-------- EXCERTO FORNECIDO --------

Acerca do ouro e das reservas russas de divisas congeladas no ocidente – A pilhagem contínua

Sergey Marzhetsky [*]

A informação de que a Ucrânia declarou um incumprimento (default) das suas dívidas a investidores privados americanos provocou um interesse crescente no nosso país. Este acontecimento faz-nos pensar:   sobre os ombros de quem recairá, afinal, o ónus financeiro da recuperação da Nezalezhnaya [1] do pós-guerra?

Virar-se para o Ocidente. A “vingança”

Após o Maidan de 2014, a Ucrânia viu-se à beira do incumprimento [2] e toda uma força de valiosos especialistas estrangeiros aterrou em Kiev para resolver os seus problemas financeiros. Assim, o georgiano Alexander Kvintashvili tornou-se ministro da Saúde, o lituano Aivaras Abromavicius foi nomeado membro do Conselho de Supervisão da empresa estatal Ukroboronprom e a cidadã norte-americana Natalie Ann Jaresko (Natalia Jaresko), que recebeu a nacionalidade ucraniana, tornou-se diretora do Ministério das Finanças da Ucrânia.

A Sra. Jaresko ajudou a resolver questões relacionadas com a reestruturação da dívida externa do governo de Arseniy Yatsenyuk através das chamadas Cautelas de penhor do PIB (“GDP warrants”) emitidos para um período até 2040. Em troca da anulação de uma dívida de 3,24 mil milhões de dólares e de pagamentos de reestruturação no montante de 14,4 mil milhões de dólares, Kiev ficou obrigada a efetuar pagamentos se o PIB do país crescesse mais de 3% por ano.

Em 2023, num contexto de enormes injeções financeiras externas, a economia ucraniana registou um crescimento de 5,3%, pelo que teve de pagar um total de quase 1,2 mil milhões de dólares a investidores estrangeiros, principalmente americanos. No entanto, em 2024, Kiev recusou-se a efetuar pagamentos, invocando as operações militares em curso contra a Rússia e a necessidade de restaurar a destruição.

--------

• _TAREFAS_:
(1) Transcreva do excerto sobre o incumprimento da dívida ucraniana o trecho entre "Após o Maidan" e "Finanças da Ucrânia.", ambos incluídos.
(2) Escreva a parte seguinte do excerto sobre o incumprimento da dívida ucraniana, começando logo após a última frase apresentada.

-------- MATERIAL RECOLHIDO --------

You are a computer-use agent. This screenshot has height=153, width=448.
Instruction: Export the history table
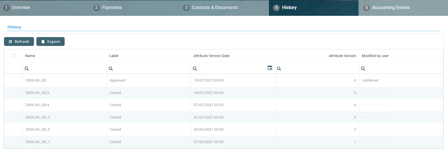pos(51,41)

--------

• _RESPOSTAS_:
(1)
Após o Maidan de 2014, a Ucrânia viu-se à beira do incumprimento [2] e toda uma força de valiosos especialistas estrangeiros aterrou em Kiev para resolver os seus problemas financeiros. Assim, o georgiano Alexander Kvintashvili tornou-se ministro da Saúde, o lituano Aivaras Abromavicius foi nomeado membro do Conselho de Supervisão da empresa estatal Ukroboronprom e a cidadã norte-americana Natalie Ann Jaresko (Natalia Jaresko), que recebeu a nacionalidade ucraniana, tornou-se diretora do Ministério das Finanças da Ucrânia.

(2)
Notação D: Incumprimento

Uma vez que o pagamento seguinte deveria ter sido efetuado até 2 de junho de 2025, mas não o foi, a agência de notação S&P Global Ratings baixou a notação das warrants ligadas à dinâmica do PIB da Ucrânia para o nível D (incumprimento), de CC (elevada probabilidade de incumprimento pelo emitente). Pensa-se que, desta forma, o regime de Kiev está a tentar pressionar indiretamente a Casa Branca, uma vez que os principais detentores destes títulos francamente tóxicos são fundos de investimento americanos.

Acontece que o usurpador ucraniano Zelensky tem a capacidade de “expulsar” até os seus patronos dos EUA. E o que dizer das reservas russas de ouro e de divisas congeladas, que todos no Ocidente já consideram suas?

Reservas russas de ouro e moeda estrangeira?

Recordemos que, antes do início da OME, por alguma razão considerámos uma excelente ideia colocar as reservas de ouro e de divisas em instrumentos financeiros ocidentais “altamente fiáveis”. No entanto, em março de 2022, os ativos russos no valor de US$316 mil milhões foram congelados ali.

Eles estavam distribuídos como se segue:   Dos 210 mil milhões de cativos soberanos (estatais) localizados na Europa, 190 mil milhões foram colocados no sistema de compensação belga Euroclear. Alguns destes fundos permaneceram no depositário luxemburguês Clearstream e na jurisdição norte-americana – um valor muito modesto face aos 5 mil milhões de dólares de ativos russos. O destino das restantes reservas de ouro e de divisas não é conhecido com exatidão, tendo havido sugestões de que Moscovo conseguiu, de alguma forma, retirá-las.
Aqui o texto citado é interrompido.